Short on time? Try this do anywhere workout to burn fat fast. All you need is a little open space and 25 minutes! (All equipment used is optional!)
Perform 3 Rounds.
No rest between exercises. Minimize rest between sets.
3 minute Bike on level 5*
25 Squat Jumps
15 Push-ups
15 (each leg) Switch Lunges
3 minute Bike on level 5*
20 (each leg) Lateral Single Leg Jumps
15 (each leg) Single Leg Step Hop
45-second Plank
Exercise Notes:
* Note: If you do not have a stationary bike available, you can use another piece of cardio equipment. If you do not have cardio equipment, exclude the bike intervals and do an additional round (4 rounds total instead of 3) instead.
Squat Jumps – Start with legs together. Jump out to a wide low squat. Then, jump back to the starting position.
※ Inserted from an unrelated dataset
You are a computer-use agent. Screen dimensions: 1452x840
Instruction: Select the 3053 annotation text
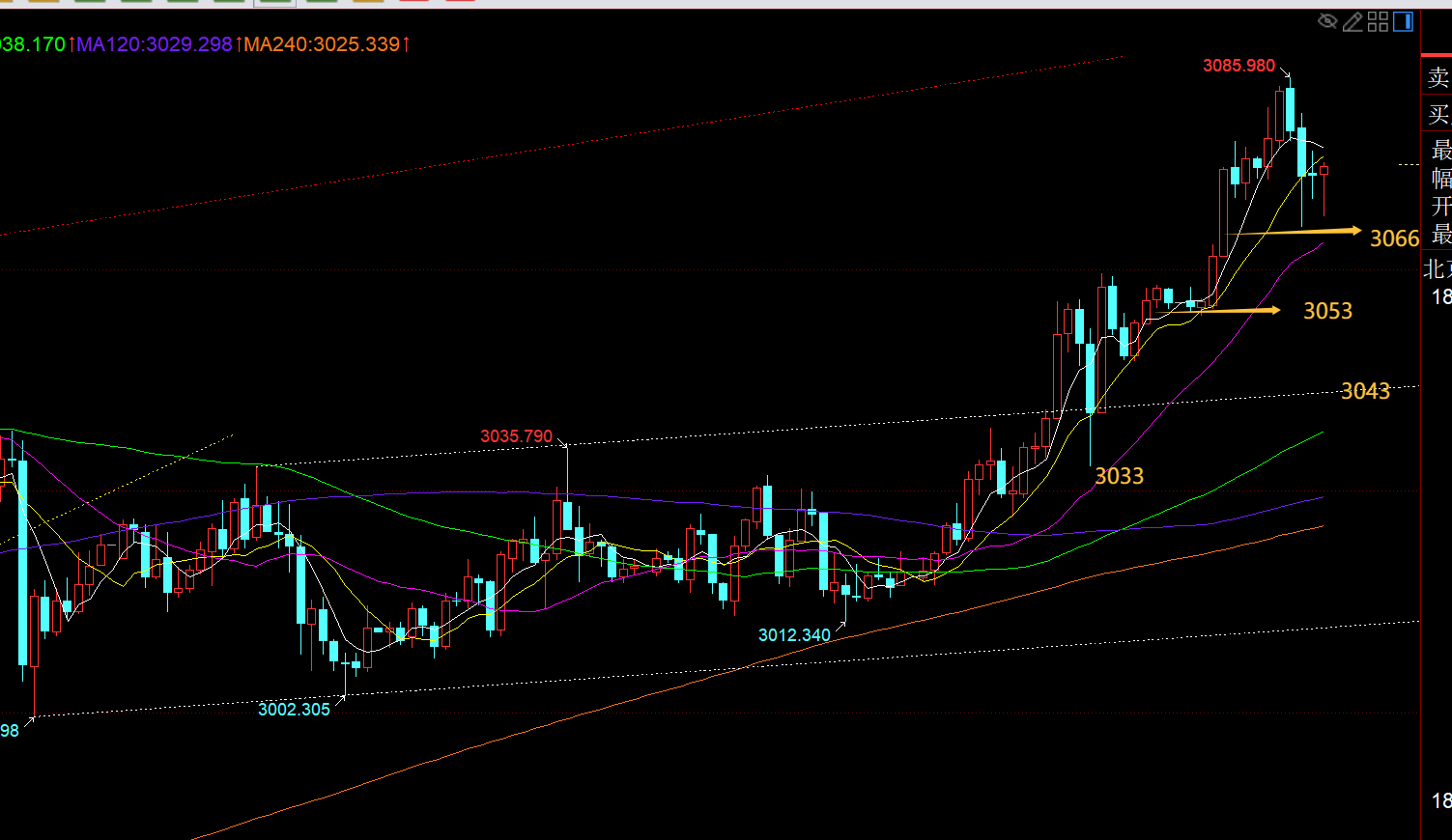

Switch Lunges – Begin in a lunge position with the right foot forward. Jump in the air and land in a lunge with the left foot forward.
Lateral Single Leg Jumps – Begin with feet together. Jump laterally pushing off with left foot and land on right foot. Then jump off the right foot and land on the left.
Single Leg Step Hop – Using a bench or chair, step up with one leg and hop at the top of the movement. Complete all reps on one leg before moving on to the other. Hold weights to increase the intensity.